精霊使いの剣舞 〜紛い物の魔王〜

津勢覇 八天巳

第1話 紅蓮の中で

4年前 オルデシア帝国辺境 「教導院」にて

ああ、僕はここで死ぬのか…

少年は紅蓮の炎が燃える中、1人でそのようなことを考えていた。周囲に人影はあるが、生きているモノは確認できない。いや、する必要もないだろう。なぜなら、彼らを殺したのは、少年自身なのだから。

〜数時間前〜

彼らは、少年の親友であり、この世界で唯一信頼できる人物に対して、「薬を使って、自我をなくそう」などとのたまっていたのだ。少年は友人を守るために彼らを殺し、友人を逃がそうとした。

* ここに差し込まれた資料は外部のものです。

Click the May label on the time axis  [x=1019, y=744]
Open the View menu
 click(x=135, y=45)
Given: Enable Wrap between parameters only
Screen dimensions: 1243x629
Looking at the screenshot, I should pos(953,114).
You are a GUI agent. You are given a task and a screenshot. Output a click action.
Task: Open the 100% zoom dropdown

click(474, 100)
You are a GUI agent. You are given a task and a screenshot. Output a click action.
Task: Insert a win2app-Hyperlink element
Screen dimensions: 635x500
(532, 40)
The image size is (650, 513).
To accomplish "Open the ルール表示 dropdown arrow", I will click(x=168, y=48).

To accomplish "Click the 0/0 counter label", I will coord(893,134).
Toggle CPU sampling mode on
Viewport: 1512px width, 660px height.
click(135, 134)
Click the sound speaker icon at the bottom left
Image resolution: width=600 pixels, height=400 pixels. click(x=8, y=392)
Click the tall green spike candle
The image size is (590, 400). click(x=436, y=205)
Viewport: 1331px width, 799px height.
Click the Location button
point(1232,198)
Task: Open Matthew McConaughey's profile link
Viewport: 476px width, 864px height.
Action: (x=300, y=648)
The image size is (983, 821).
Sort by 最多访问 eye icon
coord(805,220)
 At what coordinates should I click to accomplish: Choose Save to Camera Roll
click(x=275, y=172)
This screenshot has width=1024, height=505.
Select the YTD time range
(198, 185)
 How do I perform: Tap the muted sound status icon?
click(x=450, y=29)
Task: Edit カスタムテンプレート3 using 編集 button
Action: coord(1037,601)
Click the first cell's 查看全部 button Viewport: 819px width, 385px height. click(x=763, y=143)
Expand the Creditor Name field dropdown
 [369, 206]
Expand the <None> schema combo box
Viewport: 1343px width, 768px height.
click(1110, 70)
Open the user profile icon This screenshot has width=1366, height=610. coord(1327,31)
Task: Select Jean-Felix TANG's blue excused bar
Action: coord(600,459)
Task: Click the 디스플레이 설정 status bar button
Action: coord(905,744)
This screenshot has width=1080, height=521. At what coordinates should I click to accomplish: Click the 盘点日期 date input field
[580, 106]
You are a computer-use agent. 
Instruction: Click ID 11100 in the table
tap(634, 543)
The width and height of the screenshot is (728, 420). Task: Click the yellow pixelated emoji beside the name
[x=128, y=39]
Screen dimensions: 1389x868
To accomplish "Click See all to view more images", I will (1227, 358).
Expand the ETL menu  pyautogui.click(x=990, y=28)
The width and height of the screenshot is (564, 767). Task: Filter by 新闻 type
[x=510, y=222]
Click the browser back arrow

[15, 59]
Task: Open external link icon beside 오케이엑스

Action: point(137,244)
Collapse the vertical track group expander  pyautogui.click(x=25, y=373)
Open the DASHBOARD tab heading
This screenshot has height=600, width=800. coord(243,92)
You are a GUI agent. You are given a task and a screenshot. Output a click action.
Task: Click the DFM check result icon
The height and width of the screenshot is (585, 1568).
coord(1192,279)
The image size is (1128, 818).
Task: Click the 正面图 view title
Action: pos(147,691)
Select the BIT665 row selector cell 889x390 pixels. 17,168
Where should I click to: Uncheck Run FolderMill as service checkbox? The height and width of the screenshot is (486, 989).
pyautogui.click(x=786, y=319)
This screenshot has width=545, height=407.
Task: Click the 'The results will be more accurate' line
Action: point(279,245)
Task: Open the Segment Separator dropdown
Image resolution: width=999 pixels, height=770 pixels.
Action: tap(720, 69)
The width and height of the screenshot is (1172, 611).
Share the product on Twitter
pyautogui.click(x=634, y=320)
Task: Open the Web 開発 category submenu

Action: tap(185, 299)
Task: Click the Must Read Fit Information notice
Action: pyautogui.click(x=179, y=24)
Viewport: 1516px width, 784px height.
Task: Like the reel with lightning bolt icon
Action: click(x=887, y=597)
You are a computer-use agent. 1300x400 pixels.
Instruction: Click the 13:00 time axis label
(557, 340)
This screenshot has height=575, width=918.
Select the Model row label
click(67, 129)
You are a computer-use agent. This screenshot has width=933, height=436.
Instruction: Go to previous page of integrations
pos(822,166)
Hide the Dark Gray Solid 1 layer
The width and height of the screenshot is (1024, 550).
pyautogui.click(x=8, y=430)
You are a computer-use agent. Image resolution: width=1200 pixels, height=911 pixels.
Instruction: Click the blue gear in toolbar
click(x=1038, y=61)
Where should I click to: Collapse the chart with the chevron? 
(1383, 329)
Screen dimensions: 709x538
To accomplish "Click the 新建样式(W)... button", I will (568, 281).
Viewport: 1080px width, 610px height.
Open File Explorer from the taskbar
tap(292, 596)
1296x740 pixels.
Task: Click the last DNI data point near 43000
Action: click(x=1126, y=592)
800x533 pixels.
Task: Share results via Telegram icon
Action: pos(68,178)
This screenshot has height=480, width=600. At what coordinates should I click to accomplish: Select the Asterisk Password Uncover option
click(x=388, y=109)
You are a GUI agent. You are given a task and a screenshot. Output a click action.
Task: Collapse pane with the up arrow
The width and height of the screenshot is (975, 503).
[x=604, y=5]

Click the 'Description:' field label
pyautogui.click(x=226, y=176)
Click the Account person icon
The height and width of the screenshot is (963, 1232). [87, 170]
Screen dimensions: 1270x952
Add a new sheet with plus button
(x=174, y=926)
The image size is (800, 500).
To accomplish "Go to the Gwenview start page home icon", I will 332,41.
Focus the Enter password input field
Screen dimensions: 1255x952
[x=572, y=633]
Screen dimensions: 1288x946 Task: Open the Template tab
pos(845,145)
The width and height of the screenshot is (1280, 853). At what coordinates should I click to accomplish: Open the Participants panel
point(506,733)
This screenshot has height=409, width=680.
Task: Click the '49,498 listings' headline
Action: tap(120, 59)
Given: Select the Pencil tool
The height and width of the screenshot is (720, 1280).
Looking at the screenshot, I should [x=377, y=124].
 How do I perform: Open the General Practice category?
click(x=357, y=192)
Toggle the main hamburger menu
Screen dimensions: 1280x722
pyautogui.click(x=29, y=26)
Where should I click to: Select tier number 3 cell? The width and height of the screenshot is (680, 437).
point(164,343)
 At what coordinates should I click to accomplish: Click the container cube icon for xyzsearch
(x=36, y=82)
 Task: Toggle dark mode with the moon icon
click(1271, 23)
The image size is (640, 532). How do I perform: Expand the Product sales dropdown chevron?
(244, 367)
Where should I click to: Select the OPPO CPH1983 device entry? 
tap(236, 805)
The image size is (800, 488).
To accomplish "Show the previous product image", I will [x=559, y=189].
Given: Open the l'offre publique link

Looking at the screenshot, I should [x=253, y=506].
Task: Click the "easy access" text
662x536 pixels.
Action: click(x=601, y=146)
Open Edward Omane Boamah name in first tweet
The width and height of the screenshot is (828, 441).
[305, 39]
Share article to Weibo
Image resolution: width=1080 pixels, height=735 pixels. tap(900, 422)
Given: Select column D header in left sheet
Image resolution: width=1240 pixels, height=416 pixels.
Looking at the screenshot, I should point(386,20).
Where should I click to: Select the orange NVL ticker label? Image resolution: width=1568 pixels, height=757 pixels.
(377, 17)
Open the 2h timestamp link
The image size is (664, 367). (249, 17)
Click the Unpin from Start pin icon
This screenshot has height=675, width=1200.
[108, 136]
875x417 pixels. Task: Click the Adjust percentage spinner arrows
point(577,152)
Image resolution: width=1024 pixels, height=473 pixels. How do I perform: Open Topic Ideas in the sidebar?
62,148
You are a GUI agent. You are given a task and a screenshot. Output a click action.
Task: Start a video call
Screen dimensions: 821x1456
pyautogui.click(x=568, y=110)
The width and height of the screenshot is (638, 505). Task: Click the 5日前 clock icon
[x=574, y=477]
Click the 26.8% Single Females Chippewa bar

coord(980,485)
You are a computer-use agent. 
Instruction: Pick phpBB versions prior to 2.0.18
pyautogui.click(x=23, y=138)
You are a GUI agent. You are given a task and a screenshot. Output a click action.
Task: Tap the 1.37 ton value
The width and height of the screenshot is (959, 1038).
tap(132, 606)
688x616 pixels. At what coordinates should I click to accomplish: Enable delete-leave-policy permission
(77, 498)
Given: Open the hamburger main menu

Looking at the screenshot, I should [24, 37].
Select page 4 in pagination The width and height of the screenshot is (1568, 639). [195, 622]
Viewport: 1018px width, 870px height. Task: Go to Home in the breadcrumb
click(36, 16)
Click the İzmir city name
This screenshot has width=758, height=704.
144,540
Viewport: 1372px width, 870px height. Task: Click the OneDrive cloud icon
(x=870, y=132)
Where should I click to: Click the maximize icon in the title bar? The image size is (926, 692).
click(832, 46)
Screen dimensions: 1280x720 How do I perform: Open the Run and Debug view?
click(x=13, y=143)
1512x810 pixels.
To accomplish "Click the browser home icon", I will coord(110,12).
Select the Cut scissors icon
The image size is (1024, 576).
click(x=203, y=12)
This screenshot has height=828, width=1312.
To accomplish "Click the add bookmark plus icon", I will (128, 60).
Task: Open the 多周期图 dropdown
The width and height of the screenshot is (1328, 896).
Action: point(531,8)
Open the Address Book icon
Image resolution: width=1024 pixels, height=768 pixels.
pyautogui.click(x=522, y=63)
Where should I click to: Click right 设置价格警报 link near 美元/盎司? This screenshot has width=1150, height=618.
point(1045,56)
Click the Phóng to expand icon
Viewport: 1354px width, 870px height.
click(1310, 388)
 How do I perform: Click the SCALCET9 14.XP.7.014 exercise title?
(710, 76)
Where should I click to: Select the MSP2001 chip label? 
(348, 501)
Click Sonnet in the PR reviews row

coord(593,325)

だが、それは少しだけしか実行することができなかった。突如現れた炎の巨人。それによって施設は破壊され、息のある者はほとんどいなくなった。

少年はそんな中、突如現れた炎の巨人の威圧感の前に何の行動も起こすことができなかった。目の前で、巨人が暴れている中でもただ自らの死が近づいていることを感じ、友人の無事を願うだけしかできなかった…

そして、その時は訪れた。

巨人から感じる威圧感が跳ね上がったと感じた瞬間に、少年は全身にとてつもない衝撃と熱気を受け、吹き飛ばされた。少年は途切れそうになる意識の中、巨人が施設を爆発させているのをみて、意識を失った。

〜現在〜

目覚めて最初に感じたことは息苦しさと全身から感じる鈍い痛みであった。

「…僕は‥生きていたのか…」

とりあえず、全身が痛いが動けないほどではない。友人を探そうとも思うが、もうこの近くにはいないだろう。生きているかどうかの心配も必要はない。なんせ彼はこの「教導院」で最強とも言えるのだから。

「とりあえず、ここから逃げないとな…」

まだ火は消えておらず、燃え続けているのだ。ここにいては、いづれ死んでしまうだろう。

少年はそう考え、足を踏み出そうとした。そこに絶望が現れた。少女がそこにいた。彼女は美しかった。それ以外に言えないほど、彼女は美しかった。しかし、その身から放たれる威圧感は先ほどの巨人に匹敵するほどだ。少年は動くことができずにいた。少年にとってはかなり長い数秒が経過して、少女が口を開いた。

「ねえ、私と契約しない?」

少年にはそれが悪魔のささやきのように聞こえた。